● Your assignment
Could you retype every line of the data underneath without altering anything?

┌─ Available records

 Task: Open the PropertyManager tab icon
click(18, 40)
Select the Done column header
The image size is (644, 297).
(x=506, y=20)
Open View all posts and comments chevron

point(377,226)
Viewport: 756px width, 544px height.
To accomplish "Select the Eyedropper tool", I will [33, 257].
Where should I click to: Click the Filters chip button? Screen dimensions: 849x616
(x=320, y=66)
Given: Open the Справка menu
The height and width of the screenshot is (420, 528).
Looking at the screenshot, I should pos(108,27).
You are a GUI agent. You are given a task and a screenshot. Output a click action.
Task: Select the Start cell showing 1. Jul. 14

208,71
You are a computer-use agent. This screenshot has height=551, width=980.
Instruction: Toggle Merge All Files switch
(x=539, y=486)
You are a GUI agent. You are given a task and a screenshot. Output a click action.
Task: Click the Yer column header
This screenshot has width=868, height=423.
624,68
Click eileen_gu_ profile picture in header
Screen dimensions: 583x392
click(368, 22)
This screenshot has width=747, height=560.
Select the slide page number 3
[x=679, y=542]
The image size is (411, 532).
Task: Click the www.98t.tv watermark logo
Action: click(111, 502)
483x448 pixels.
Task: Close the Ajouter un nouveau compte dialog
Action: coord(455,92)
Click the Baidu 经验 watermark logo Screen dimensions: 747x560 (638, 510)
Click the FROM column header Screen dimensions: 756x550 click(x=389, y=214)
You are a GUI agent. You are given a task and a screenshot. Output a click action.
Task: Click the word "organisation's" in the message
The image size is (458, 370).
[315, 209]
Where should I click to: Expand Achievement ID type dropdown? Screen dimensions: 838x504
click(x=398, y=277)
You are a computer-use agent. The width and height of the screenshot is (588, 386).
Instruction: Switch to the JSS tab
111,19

└─

● Answer for the task
 Task: Open the PropertyManager tab icon
click(18, 40)
Select the Done column header
The image size is (644, 297).
(x=506, y=20)
Open View all posts and comments chevron

point(377,226)
Viewport: 756px width, 544px height.
To accomplish "Select the Eyedropper tool", I will [33, 257].
Where should I click to: Click the Filters chip button? Screen dimensions: 849x616
(x=320, y=66)
Given: Open the Справка menu
The height and width of the screenshot is (420, 528).
Looking at the screenshot, I should pos(108,27).
You are a GUI agent. You are given a task and a screenshot. Output a click action.
Task: Select the Start cell showing 1. Jul. 14

208,71
You are a computer-use agent. This screenshot has height=551, width=980.
Instruction: Toggle Merge All Files switch
(x=539, y=486)
You are a GUI agent. You are given a task and a screenshot. Output a click action.
Task: Click the Yer column header
This screenshot has width=868, height=423.
624,68
Click eileen_gu_ profile picture in header
Screen dimensions: 583x392
click(368, 22)
This screenshot has width=747, height=560.
Select the slide page number 3
[x=679, y=542]
The image size is (411, 532).
Task: Click the www.98t.tv watermark logo
Action: click(111, 502)
483x448 pixels.
Task: Close the Ajouter un nouveau compte dialog
Action: coord(455,92)
Click the Baidu 经验 watermark logo Screen dimensions: 747x560 (638, 510)
Click the FROM column header Screen dimensions: 756x550 click(x=389, y=214)
You are a GUI agent. You are given a task and a screenshot. Output a click action.
Task: Click the word "organisation's" in the message
The image size is (458, 370).
[315, 209]
Where should I click to: Expand Achievement ID type dropdown? Screen dimensions: 838x504
click(x=398, y=277)
You are a computer-use agent. The width and height of the screenshot is (588, 386).
Instruction: Switch to the JSS tab
111,19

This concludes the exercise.